╭─ EXCERPT
Additional Notes: Perseverance and a Prayer

B-24 Variations

    • A longer range.
    • A higher top speed.
    • A heavier bomb load.
    • Tricycle landing gear.
    • A quantum leap in wing design and performance.

    In 1938, the United States Army Air Corps (USAAC) sent a request to the Consolidated Aircraft Corporation to become a second source for Boeing B-17s. In response, President Rueben Fleet of Consolidated sent two aides, I. M. Laddon and C. A. Van Dusen to the Boeing factory in Seattle, Washington. After the visit, Rueben Fleet decided that he didn’t want to produce a design that was already four years old. He wanted to build something new and it was about the same time, the USAAC had issued Type Specification C-212 for a new bomber with the following requirements:
    • 300 mph (483 km/h) airspeed.
    • 3,000 mile (4,828 km) range.
    • 35,000 ft (10,668 m) ceiling.

    Instead of building Boeing B-17s, Reuben Fleet offered to build an entirely new aircraft to meet the new specifications, resulting in the Model 32. The wing of the Model 32 would be virtually identical to the high aspect-ratio Davis wing that had been successfully used on the Model 31 flying boat.1 A mockup was built in two weeks using parts previously used on the Model 31 that included the Davis wing and the tail from the Model 31. The design of the engine nacelles would be the same as the PBY Catalina. The fuselage was an all new design with two bomb bays, both the same size as the B-17.

The B-24 had two bomb bays, both the same size as the B-17.

    A contract was awarded in March 1939 for an additional wooden mockup, one wind tunnel test model and one XB-24 airplane. There was a requirement that the airplane had to be ready before the end of the year and Consolidated just met the deadline when the first prototype made its inaugural flight on December 29, 1939. The first flight lasted just seventeen minutes.2

    The Davis wing demonstrated such remarkable performance on the Model 31 flying boat and early flights of the XB-24 that orders were coming in even before production had started. The USAAC ordered seven YB-24s and twenty B-24As. The first production aircraft were export versions with deliveries beginning in December 1940. The export version was designated as the LB-30 with LB signifying Land Bomber. 120 LB-30s were ordered for France and 164 were ordered by the British.3 Orders for France were not available before its capitulation and the French aircraft were diverted to Britain.4

    The top airspeed of the XB-24 was 273 mph (440 km/h) and failed to meet the USAAC requirement of 300 mph (483 km/h), but range was the primary concern of the Consolidated team. The engine on the prototype was the Pratt & Whitney R-1830-33 Twin Wasp with a mechanical supercharger. When the engines were upgraded on the XB-24B, to the R-1830-41 with turbo-superchargers, airspeed increased to 310 mph (499 km/h).5

    The Model 32 had a wingspan six feet greater than the B-17 Flying Fortress, but despite being longer, the wing area was 25% less than on the B-17. The high aspect-ratio wing reduced drag and provided greater fuel efficiency, but there was a tradeoff. The B-24’s wing loading was 35% higher than the B-17. The highly efficient airfoil was not as durable as the wing of the B-17, and could not withstand much damage and continue to fly. Although the wing of the B-17 was less efficient, it was perceived to withstand greater battle damage and still get its crews back home.
╰─
OBJECTIVES |
- a) In the B-24 excerpt, what requirements did Type Specification C-212 set for the new bomber?
- b) According to the B-24 excerpt, on what date did the first prototype make its inaugural flight?
╭─ LISTED ENTRIES
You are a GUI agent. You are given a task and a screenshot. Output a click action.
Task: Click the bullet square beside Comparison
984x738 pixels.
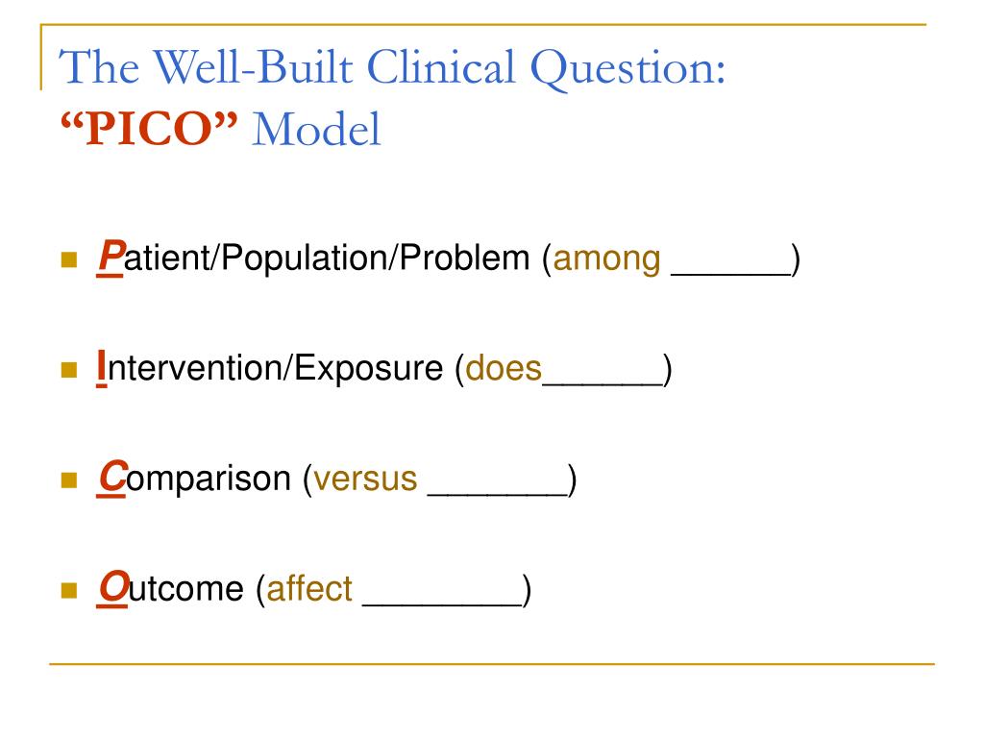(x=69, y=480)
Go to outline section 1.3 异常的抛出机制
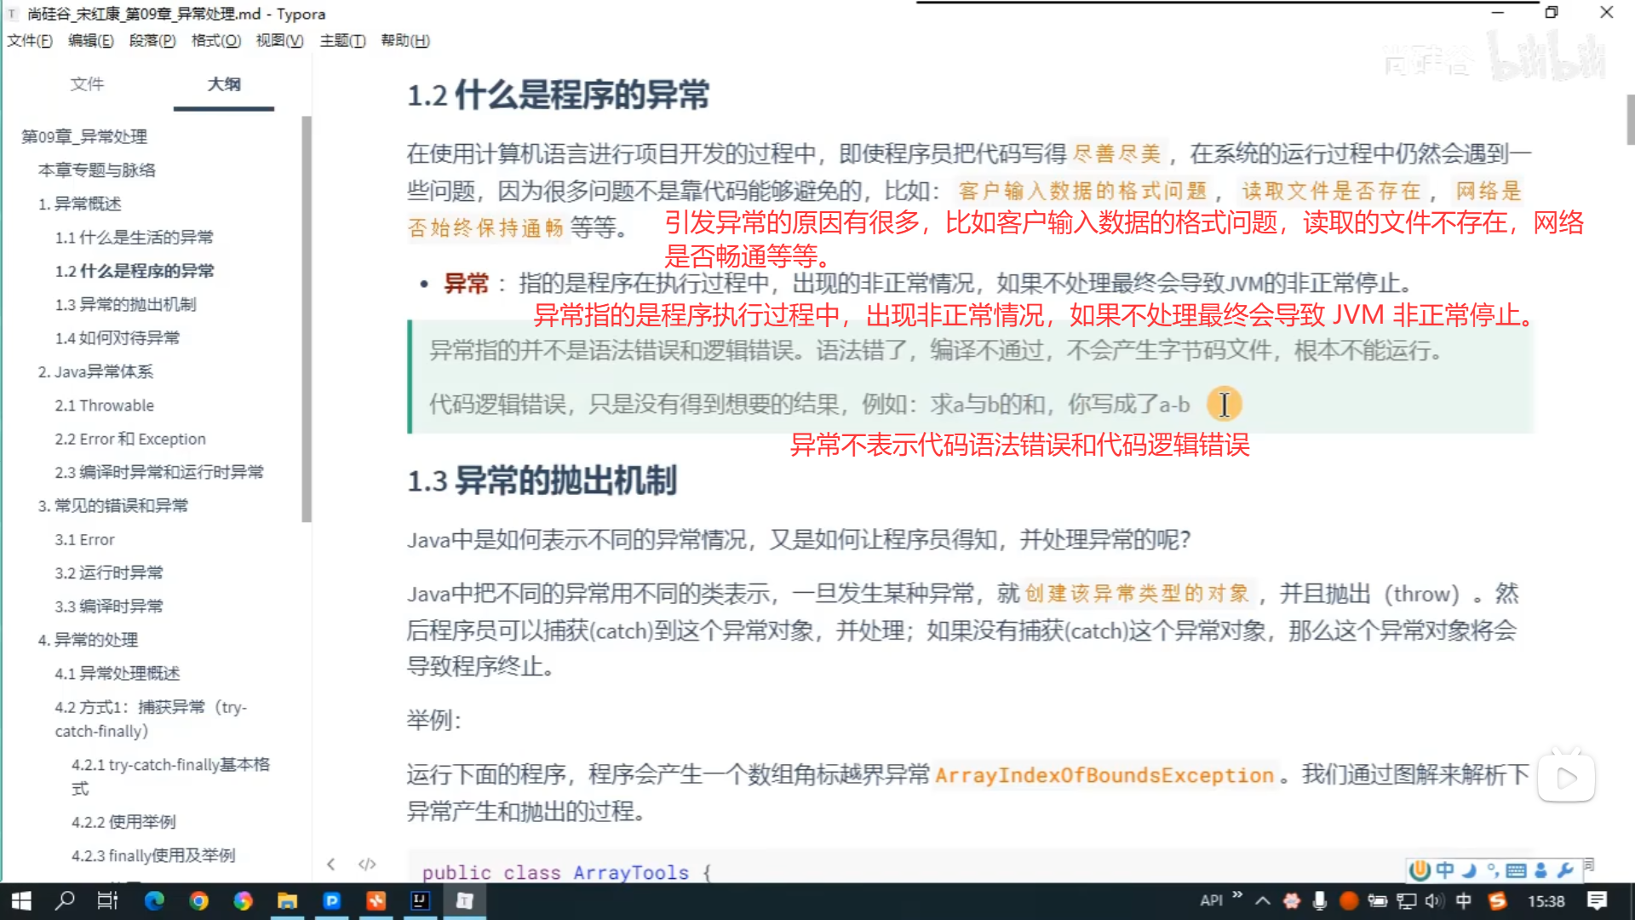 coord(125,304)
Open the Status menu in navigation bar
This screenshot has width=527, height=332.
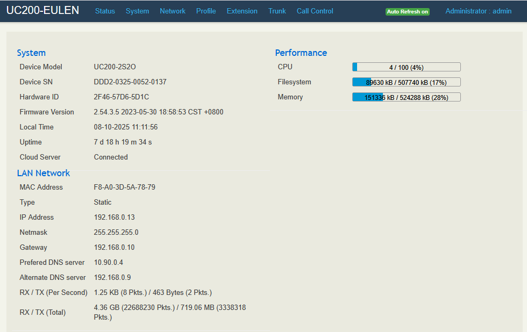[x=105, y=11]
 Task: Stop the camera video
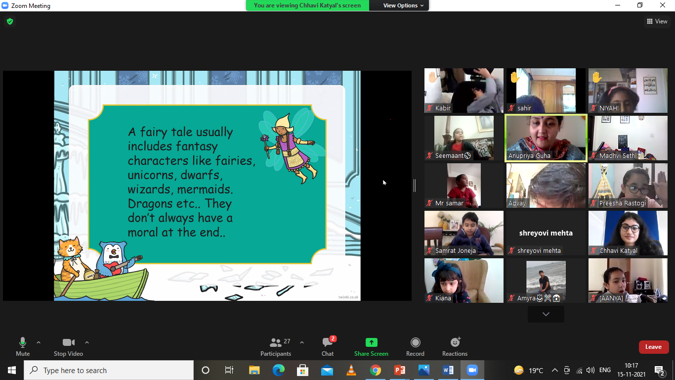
╰─
CORRECT ANSWERS |
- a) 300 mph (483 km/h) airspeed, a 3,000 mile (4,828 km) range, and a 35,000 ft (10,668 m) ceiling.

- b) December 29, 1939.